Agrahara Bachahalli is one of the most prosperous towns from the Hoysala period.

== Monuments ==
A unique monument found there is the Garuda Lenka Sthambas (Pillars), also known as "the hero stones" and dedicated to Hoysala Garuda Pace (soldiers who handle every situation). The Hero stones at Agrahara Bachahalli number around 11 and are almost 800 years old. As per inscriptions on these pillars, the family (or) individuals in whose name the stones were installed served the Hoysala rulers from the times of King Ereyanga (1098–1102). Many inscriptions survive from the time of King Veera Ballala II (1173–1220).

== Culture ==
It is home to numerous temples built during the Hoysala and Chola Periods. The "Huniseshwara Temple" is the most prominent and well-maintained temple there. It was constructed in the name of Hunasenayaka.
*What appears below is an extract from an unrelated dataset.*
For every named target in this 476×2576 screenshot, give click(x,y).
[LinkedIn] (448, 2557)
- Agrahara Bachahalli is also famous for other temples built in the period of Hoysala and Chola kingdoms:
- Sri Lakshmi Devi Ammanavara Temple - Known as Bachalamma (Due to place name Agrahara Bachehalli / Daanabachehalli she will be call it as Bachalamma) and she is the "Kshetradevate(ಗ್ರಾಮದೇವತೆ)"
- Lord Sri Channakeshava temple (the beloved and worshipped god from Hoysala Dynasty in their ruling period).
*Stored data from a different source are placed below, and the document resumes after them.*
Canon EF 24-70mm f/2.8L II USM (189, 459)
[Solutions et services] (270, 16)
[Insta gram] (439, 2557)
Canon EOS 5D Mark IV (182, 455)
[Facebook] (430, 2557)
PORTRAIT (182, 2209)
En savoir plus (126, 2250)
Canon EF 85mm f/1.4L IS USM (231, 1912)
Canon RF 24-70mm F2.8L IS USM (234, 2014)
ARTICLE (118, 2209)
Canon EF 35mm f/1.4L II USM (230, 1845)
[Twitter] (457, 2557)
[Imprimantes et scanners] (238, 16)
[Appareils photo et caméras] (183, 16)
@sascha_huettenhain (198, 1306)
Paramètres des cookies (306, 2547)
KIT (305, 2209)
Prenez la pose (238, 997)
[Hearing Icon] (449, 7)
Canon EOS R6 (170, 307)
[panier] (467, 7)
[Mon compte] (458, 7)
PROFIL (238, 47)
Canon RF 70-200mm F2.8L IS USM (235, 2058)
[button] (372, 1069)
- Lord Sri Amrutheshwara Temple - Built by Chola Kingdom, because Cholas used to believe Shiva to be the most widely quoted.
- Lord Sri Bhairaveshwara Temple - Built in the period of Hoysala only and believed from surrounding village people.
- Lord Prasanna Abhaya Veeranjaneya Temple - Very recently temple been constructed & inaugurated in our village gate in the year 2024. The god faced towards East & single statue built with Prabhavali. Hanuman looks like in Veera bhangi & the right hand shows his abhaya to devotees.